Make the Time

AM Psalm 88 • PM Psalm 91, 92
2 Kings 9:17-37 • 1 Cor. 7: 1-9 • Matt. 6: 7-15

Paul’s first letter to the Corinthians should be read in the context of his expectation of the Second Coming. For him, it was “any day now.” He was constantly on the go trying to win new converts for Christ while preserving the honesty of previous converts’ commitment to live a truly Christian life. Paul felt that his urgent mission gave him no time for a wife and a sex life, and recommended to others sublimating such libido as they may have had, so that they could ceaselessly pray, and show others by word and by example, that they too should become Christians, “before time ran out.”

But Paul realized that very fine Christians had as much of a sex drive as any other healthy adults of that time or any other, and that the wonderful mutual release of erotic tensions would best be accomplished between married couples. He was remarkably matter-of-fact in telling us that the overwhelmingly most likely alternative is not a world where everyone is consistently sexually abstemious, but rather a world where everyone was having sex with everyone else all the time.
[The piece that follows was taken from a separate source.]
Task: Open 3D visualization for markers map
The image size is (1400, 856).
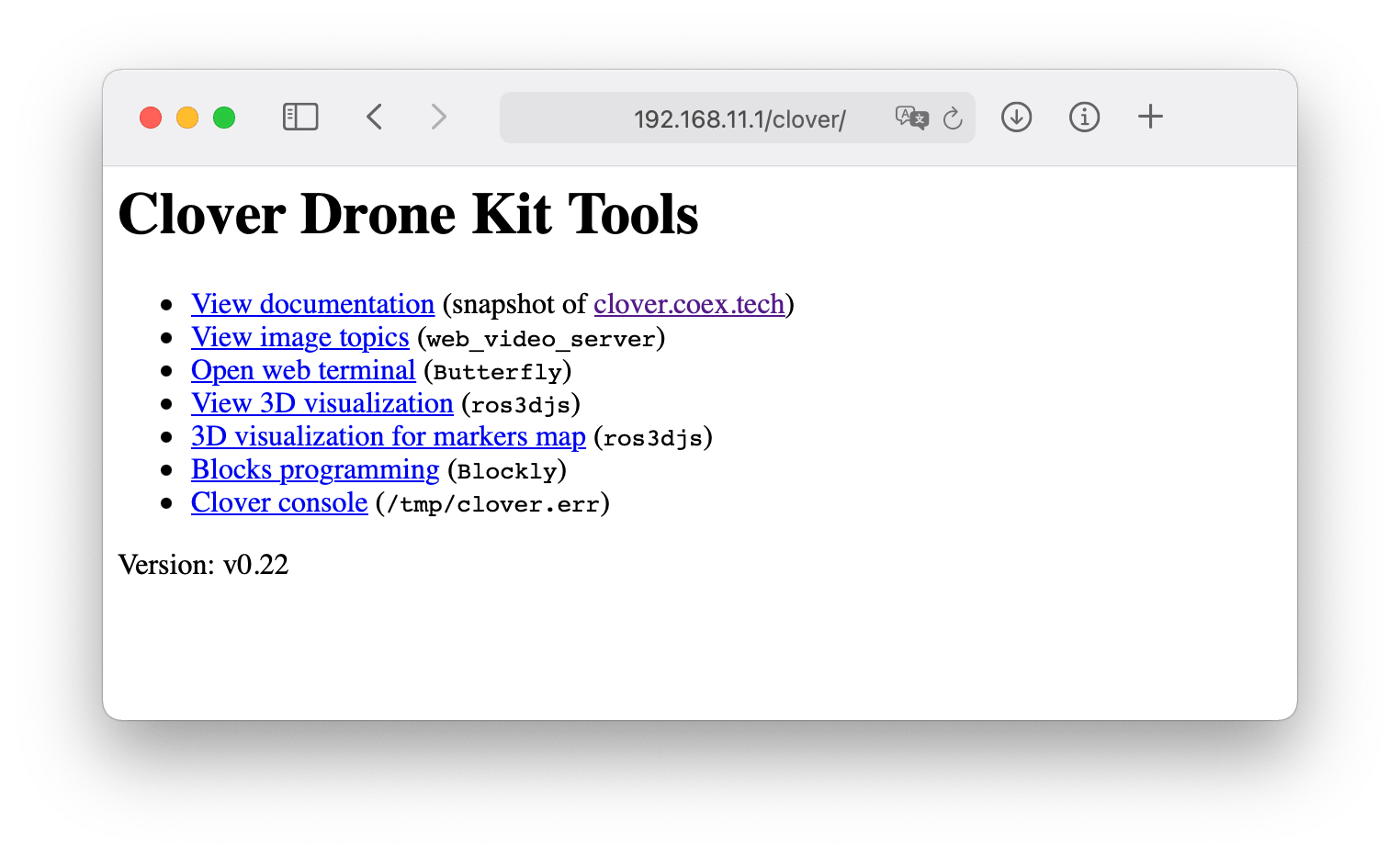Action: 388,436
He encourages married couples to have sex whenever either partner asks for it, and should they decide by mutual agreement “to take a break,” they should take particular care not to make that break too long before enthusiastically returning to sexually satisfying their partners and themselves.
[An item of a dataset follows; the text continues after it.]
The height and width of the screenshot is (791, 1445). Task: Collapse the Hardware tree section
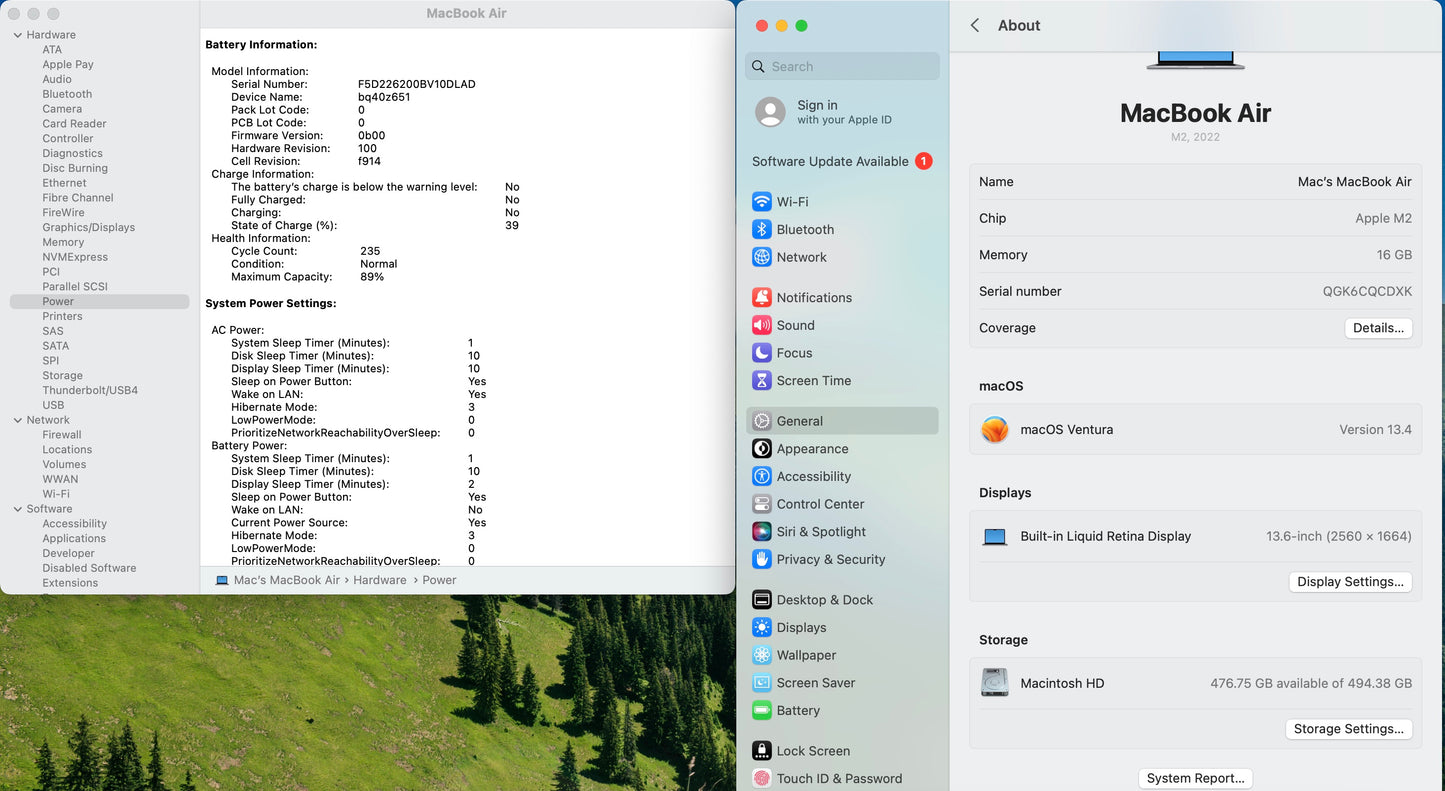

Now, in some Christian dispensations, Paul’s words are often overstretched to promote the idea that remaining a perpetual virgin, or even renouncing sex after one’s marriage, is almost a surefire guarantee of becoming a future “saint in heaven.” But if such an extreme decision is made solely by one of the parties to a marriage—something that Paul explicitly warns against—you may or may not make a new saint in heaven, but you will surely make an unwilling martyr on earth!

Written by Tony Stankus

Tony is a Distinguished Professor and Librarian at the University of Arkansas. He says he joined St. Paul's at age 66 because he could no longer resist the surpassing joy of its liturgies and the radiant warmth of its priests and people.